Anyways, I hope this helps someone out. If you're on the fence about buying one of these I say go for it.


----------



## LumberJackson (Dec 3, 2010)

*silky Pole saw*

I just got one a couple weeks ago, and I totally agree with everything you said. I love it!!


----------



## arborsoldier (Dec 4, 2010)

Just watch out what you are doing guys. No Joke, two years ago, a good business friend of mine had a guy hit a primary with one of them and die from electrocution. Sure, this was only a landscape company. Not as experienced as tree guys. but still. I do believe he was on an aluminum orchard ladder, for what its worth.

Work Safe!!!


----------



## Kottonwood (Dec 5, 2010)

That's good thinking. I actually just wrote "DO NOT USE NEAR WIRES" on my saw in permanent marker, just in case someone else grabs it and gets the genius idea to do some line clearance with it.


----------



## treeslayer (Dec 6, 2010)

arborsoldier said:


> Just watch out what you are doing guys. No Joke, two years ago, a good business friend of mine had a guy hit a primary with one of them and die from electrocution. Sure, this was only a landscape company. Not as experienced as tree guys. but still. I do believe he was on an aluminum orchard ladder, for what its worth.
> 
> Work Safe!!!


 a landscaper on an aluminum ladder pruning trees with an aluminum pole saw.

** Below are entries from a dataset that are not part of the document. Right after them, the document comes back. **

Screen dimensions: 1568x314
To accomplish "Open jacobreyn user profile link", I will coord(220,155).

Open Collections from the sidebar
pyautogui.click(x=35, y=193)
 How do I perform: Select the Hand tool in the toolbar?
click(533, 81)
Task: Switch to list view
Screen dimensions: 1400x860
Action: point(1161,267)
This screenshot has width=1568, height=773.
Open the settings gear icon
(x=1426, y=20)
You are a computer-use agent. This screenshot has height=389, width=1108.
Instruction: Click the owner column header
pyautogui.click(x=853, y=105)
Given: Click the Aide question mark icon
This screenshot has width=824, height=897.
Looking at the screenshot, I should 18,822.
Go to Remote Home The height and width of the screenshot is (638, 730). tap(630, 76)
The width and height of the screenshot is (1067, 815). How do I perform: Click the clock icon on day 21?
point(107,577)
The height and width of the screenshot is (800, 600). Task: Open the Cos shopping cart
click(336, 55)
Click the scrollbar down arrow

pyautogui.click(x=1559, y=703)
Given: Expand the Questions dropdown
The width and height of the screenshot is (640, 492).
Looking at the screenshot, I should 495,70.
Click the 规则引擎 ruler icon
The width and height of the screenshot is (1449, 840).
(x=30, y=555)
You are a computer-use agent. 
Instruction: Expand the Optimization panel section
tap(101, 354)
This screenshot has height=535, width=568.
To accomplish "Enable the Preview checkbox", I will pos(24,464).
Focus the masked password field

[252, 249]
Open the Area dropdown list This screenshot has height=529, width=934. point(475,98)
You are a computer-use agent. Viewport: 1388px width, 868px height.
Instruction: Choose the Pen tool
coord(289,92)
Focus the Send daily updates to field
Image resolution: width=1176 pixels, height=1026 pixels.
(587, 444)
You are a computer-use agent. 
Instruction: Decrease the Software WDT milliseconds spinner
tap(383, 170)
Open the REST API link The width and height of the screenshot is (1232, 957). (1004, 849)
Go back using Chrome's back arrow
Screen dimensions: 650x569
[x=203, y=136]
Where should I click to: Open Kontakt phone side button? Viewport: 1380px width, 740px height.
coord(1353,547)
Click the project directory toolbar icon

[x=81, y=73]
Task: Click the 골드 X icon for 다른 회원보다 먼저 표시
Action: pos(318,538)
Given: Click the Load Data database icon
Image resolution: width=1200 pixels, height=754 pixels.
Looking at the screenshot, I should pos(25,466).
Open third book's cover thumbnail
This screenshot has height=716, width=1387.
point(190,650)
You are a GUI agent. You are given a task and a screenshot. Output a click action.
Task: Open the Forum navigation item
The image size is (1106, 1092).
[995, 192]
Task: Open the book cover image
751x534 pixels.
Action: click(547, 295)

hmmmmm. one less hack thanks to Darwin.:hmm3grin2orange:


----------



## himiler (Dec 9, 2010)

I'm not getting the same production out of this saw as you all are. Don't know if it has to do with the trees I'm cutting or the technique. Since the last one I worked was a Arizona Ash, I'm leaning toward something I'm not doing right. 
Any pointers?
Steve W.


----------



## arborsoldier (Dec 9, 2010)

himiler said:


> I'm not getting the same production out of this saw as you all are. Don't know if it has to do with the trees I'm cutting or the technique. Since the last one I worked was a Arizona Ash, I'm leaning toward something I'm not doing right.
> Any pointers?
> Steve W.



Good Question. I personally don't use that Silky saw, I use Jameson non-conductive poles with a Jameson pole saw head and the ARS super turbo cut blade. They seem to work well and the blades are a heck of lot cheaper. Is your blade dull? Not trying to be smart, but some of my guys have a tendency to "hit" the dead wood (I know, lazy or something) with the blade to break in stead of cutting it. This dulls them a lot faster.


----------



## himiler (Dec 10, 2010)

*New Silky*

I picked up the Hayauchi on recommendations from this site. It's new and the Ash and a couple of Bradford Pears were the first trees I used it on. Most living branches so far, no banging out the dead ones . . . yet. Maybe I need fresh batteries.


----------



## squad143 (Dec 11, 2010)

I have a Hayate and find it quite useful for the larger branches. However, with smaller limbs you'll be better off with a pruner head.


----------